■ About this exercise: Return all the entries below exactly as they were given.

■ Given data:
##########
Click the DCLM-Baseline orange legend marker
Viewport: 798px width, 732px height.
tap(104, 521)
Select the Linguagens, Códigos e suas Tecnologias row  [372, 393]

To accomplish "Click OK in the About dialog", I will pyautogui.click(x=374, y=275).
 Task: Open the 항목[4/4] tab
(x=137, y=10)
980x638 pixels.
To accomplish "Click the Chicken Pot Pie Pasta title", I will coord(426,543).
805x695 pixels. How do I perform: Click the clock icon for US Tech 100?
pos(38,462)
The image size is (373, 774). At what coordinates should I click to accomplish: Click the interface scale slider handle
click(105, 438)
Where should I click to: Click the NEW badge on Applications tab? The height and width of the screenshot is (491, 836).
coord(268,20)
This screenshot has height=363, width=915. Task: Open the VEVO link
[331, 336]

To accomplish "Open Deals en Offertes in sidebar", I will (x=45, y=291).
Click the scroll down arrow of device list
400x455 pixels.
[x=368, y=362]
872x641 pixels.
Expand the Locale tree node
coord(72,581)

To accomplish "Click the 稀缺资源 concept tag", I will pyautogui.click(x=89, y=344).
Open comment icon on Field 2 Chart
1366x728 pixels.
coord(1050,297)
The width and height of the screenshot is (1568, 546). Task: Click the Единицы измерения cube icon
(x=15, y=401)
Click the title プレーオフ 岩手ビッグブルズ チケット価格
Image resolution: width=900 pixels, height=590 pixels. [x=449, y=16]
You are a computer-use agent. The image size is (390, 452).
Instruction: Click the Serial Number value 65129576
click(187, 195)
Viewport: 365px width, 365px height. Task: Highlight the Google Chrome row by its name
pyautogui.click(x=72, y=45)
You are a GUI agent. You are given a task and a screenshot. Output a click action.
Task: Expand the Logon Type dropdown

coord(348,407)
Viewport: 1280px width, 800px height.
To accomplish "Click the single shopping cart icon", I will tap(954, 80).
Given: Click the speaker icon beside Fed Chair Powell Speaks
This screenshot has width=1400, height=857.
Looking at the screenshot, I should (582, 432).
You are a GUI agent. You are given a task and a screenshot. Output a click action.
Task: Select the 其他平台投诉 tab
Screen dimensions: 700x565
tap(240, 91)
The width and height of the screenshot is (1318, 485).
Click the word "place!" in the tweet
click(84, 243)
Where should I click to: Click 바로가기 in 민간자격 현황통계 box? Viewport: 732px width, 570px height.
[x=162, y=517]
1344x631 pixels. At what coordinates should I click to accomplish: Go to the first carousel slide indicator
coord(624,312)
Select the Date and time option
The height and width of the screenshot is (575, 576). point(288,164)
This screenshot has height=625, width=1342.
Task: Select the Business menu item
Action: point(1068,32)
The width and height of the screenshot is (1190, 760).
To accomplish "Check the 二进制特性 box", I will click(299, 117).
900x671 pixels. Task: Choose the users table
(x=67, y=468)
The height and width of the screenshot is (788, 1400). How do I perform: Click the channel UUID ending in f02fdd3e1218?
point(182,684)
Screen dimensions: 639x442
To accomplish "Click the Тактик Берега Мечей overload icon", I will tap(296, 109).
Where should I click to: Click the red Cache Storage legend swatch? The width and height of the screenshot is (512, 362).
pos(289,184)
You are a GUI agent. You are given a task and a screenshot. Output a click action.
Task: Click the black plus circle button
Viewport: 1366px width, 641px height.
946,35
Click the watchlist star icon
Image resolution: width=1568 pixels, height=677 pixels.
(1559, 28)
##########
■ Solution to this task:
Click the DCLM-Baseline orange legend marker
Viewport: 798px width, 732px height.
tap(104, 521)
Select the Linguagens, Códigos e suas Tecnologias row  [372, 393]

To accomplish "Click OK in the About dialog", I will pyautogui.click(x=374, y=275).
 Task: Open the 항목[4/4] tab
(x=137, y=10)
980x638 pixels.
To accomplish "Click the Chicken Pot Pie Pasta title", I will coord(426,543).
805x695 pixels. How do I perform: Click the clock icon for US Tech 100?
pos(38,462)
The image size is (373, 774). At what coordinates should I click to accomplish: Click the interface scale slider handle
click(105, 438)
Where should I click to: Click the NEW badge on Applications tab? The height and width of the screenshot is (491, 836).
coord(268,20)
This screenshot has height=363, width=915. Task: Open the VEVO link
[331, 336]

To accomplish "Open Deals en Offertes in sidebar", I will (x=45, y=291).
Click the scroll down arrow of device list
400x455 pixels.
[x=368, y=362]
872x641 pixels.
Expand the Locale tree node
coord(72,581)

To accomplish "Click the 稀缺资源 concept tag", I will pyautogui.click(x=89, y=344).
Open comment icon on Field 2 Chart
1366x728 pixels.
coord(1050,297)
The width and height of the screenshot is (1568, 546). Task: Click the Единицы измерения cube icon
(x=15, y=401)
Click the title プレーオフ 岩手ビッグブルズ チケット価格
Image resolution: width=900 pixels, height=590 pixels. [x=449, y=16]
You are a computer-use agent. The image size is (390, 452).
Instruction: Click the Serial Number value 65129576
click(187, 195)
Viewport: 365px width, 365px height. Task: Highlight the Google Chrome row by its name
pyautogui.click(x=72, y=45)
You are a GUI agent. You are given a task and a screenshot. Output a click action.
Task: Expand the Logon Type dropdown

coord(348,407)
Viewport: 1280px width, 800px height.
To accomplish "Click the single shopping cart icon", I will tap(954, 80).
Given: Click the speaker icon beside Fed Chair Powell Speaks
This screenshot has width=1400, height=857.
Looking at the screenshot, I should (582, 432).
You are a GUI agent. You are given a task and a screenshot. Output a click action.
Task: Select the 其他平台投诉 tab
Screen dimensions: 700x565
tap(240, 91)
The width and height of the screenshot is (1318, 485).
Click the word "place!" in the tweet
click(84, 243)
Where should I click to: Click 바로가기 in 민간자격 현황통계 box? Viewport: 732px width, 570px height.
[x=162, y=517]
1344x631 pixels. At what coordinates should I click to accomplish: Go to the first carousel slide indicator
coord(624,312)
Select the Date and time option
The height and width of the screenshot is (575, 576). point(288,164)
This screenshot has height=625, width=1342.
Task: Select the Business menu item
Action: point(1068,32)
The width and height of the screenshot is (1190, 760).
To accomplish "Check the 二进制特性 box", I will click(299, 117).
900x671 pixels. Task: Choose the users table
(x=67, y=468)
The height and width of the screenshot is (788, 1400). How do I perform: Click the channel UUID ending in f02fdd3e1218?
point(182,684)
Screen dimensions: 639x442
To accomplish "Click the Тактик Берега Мечей overload icon", I will tap(296, 109).
Where should I click to: Click the red Cache Storage legend swatch? The width and height of the screenshot is (512, 362).
pos(289,184)
You are a GUI agent. You are given a task and a screenshot. Output a click action.
Task: Click the black plus circle button
Viewport: 1366px width, 641px height.
946,35
Click the watchlist star icon
Image resolution: width=1568 pixels, height=677 pixels.
(1559, 28)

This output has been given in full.